## PROBLEM DESCRIPTION
Rewrite the items below, substituting "Point out an element on the screen" for every occurrence of "Locate an element on the screen" and leaving all other wording unchanged.

-- START INPUT RECORDS --

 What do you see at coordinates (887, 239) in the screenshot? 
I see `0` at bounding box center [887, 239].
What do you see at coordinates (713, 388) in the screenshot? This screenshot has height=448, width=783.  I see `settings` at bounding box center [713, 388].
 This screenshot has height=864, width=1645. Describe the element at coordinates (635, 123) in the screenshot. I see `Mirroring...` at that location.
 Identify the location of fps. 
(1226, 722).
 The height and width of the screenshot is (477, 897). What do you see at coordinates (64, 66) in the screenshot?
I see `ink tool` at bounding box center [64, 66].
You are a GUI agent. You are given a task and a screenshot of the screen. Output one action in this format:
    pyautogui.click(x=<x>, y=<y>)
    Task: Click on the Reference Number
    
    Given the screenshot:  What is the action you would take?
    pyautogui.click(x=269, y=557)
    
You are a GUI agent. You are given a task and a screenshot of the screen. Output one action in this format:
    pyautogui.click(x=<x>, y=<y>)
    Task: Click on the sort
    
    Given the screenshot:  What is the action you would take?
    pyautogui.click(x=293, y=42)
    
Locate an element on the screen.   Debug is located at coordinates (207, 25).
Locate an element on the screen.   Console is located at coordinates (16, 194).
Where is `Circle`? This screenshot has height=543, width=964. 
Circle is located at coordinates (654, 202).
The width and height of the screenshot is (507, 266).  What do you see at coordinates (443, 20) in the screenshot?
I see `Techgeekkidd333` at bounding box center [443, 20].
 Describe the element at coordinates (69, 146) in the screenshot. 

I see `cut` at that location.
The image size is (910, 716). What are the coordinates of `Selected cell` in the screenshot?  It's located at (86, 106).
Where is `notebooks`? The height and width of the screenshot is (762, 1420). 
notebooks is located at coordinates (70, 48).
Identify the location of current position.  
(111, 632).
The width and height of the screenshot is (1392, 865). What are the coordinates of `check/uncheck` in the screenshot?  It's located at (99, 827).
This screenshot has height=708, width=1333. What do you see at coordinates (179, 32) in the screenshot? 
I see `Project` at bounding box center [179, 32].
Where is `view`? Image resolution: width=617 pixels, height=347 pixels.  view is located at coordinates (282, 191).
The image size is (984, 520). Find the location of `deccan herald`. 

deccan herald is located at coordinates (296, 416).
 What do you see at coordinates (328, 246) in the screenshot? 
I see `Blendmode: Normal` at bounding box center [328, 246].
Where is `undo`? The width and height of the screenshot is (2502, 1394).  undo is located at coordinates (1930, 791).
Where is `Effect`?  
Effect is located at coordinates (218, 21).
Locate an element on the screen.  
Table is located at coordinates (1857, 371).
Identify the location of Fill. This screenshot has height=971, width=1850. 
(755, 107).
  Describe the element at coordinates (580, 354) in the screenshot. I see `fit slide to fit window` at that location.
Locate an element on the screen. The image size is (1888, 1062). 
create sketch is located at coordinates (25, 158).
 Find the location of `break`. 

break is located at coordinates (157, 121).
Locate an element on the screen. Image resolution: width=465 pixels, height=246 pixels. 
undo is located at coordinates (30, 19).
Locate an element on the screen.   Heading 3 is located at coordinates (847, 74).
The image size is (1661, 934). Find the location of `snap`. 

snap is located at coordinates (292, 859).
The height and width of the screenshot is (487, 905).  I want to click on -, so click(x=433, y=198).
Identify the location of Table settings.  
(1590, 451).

-- END INPUT RECORDS --

## EXERCISE RESPONSE
 What do you see at coordinates (887, 239) in the screenshot? 
I see `0` at bounding box center [887, 239].
What do you see at coordinates (713, 388) in the screenshot? This screenshot has height=448, width=783.  I see `settings` at bounding box center [713, 388].
 This screenshot has height=864, width=1645. Describe the element at coordinates (635, 123) in the screenshot. I see `Mirroring...` at that location.
 Identify the location of fps. 
(1226, 722).
 The height and width of the screenshot is (477, 897). What do you see at coordinates (64, 66) in the screenshot?
I see `ink tool` at bounding box center [64, 66].
You are a GUI agent. You are given a task and a screenshot of the screen. Output one action in this format:
    pyautogui.click(x=<x>, y=<y>)
    Task: Click on the Reference Number
    
    Given the screenshot:  What is the action you would take?
    pyautogui.click(x=269, y=557)
    
You are a GUI agent. You are given a task and a screenshot of the screen. Output one action in this format:
    pyautogui.click(x=<x>, y=<y>)
    Task: Click on the sort
    
    Given the screenshot:  What is the action you would take?
    pyautogui.click(x=293, y=42)
    
Point out an element on the screen.   Debug is located at coordinates (207, 25).
Point out an element on the screen.   Console is located at coordinates (16, 194).
Where is `Circle`? This screenshot has height=543, width=964. 
Circle is located at coordinates (654, 202).
The width and height of the screenshot is (507, 266).  What do you see at coordinates (443, 20) in the screenshot?
I see `Techgeekkidd333` at bounding box center [443, 20].
 Describe the element at coordinates (69, 146) in the screenshot. 

I see `cut` at that location.
The image size is (910, 716). What are the coordinates of `Selected cell` in the screenshot?  It's located at (86, 106).
Where is `notebooks`? The height and width of the screenshot is (762, 1420). 
notebooks is located at coordinates (70, 48).
Identify the location of current position.  
(111, 632).
The width and height of the screenshot is (1392, 865). What are the coordinates of `check/uncheck` in the screenshot?  It's located at (99, 827).
This screenshot has height=708, width=1333. What do you see at coordinates (179, 32) in the screenshot? 
I see `Project` at bounding box center [179, 32].
Where is `view`? Image resolution: width=617 pixels, height=347 pixels.  view is located at coordinates (282, 191).
The image size is (984, 520). Find the location of `deccan herald`. 

deccan herald is located at coordinates (296, 416).
 What do you see at coordinates (328, 246) in the screenshot? 
I see `Blendmode: Normal` at bounding box center [328, 246].
Where is `undo`? The width and height of the screenshot is (2502, 1394).  undo is located at coordinates (1930, 791).
Where is `Effect`?  
Effect is located at coordinates (218, 21).
Point out an element on the screen.  
Table is located at coordinates (1857, 371).
Identify the location of Fill. This screenshot has height=971, width=1850. 
(755, 107).
  Describe the element at coordinates (580, 354) in the screenshot. I see `fit slide to fit window` at that location.
Point out an element on the screen. The image size is (1888, 1062). 
create sketch is located at coordinates (25, 158).
 Find the location of `break`. 

break is located at coordinates (157, 121).
Point out an element on the screen. Image resolution: width=465 pixels, height=246 pixels. 
undo is located at coordinates (30, 19).
Point out an element on the screen.   Heading 3 is located at coordinates (847, 74).
The image size is (1661, 934). Find the location of `snap`. 

snap is located at coordinates (292, 859).
The height and width of the screenshot is (487, 905).  I want to click on -, so click(x=433, y=198).
Identify the location of Table settings.  
(1590, 451).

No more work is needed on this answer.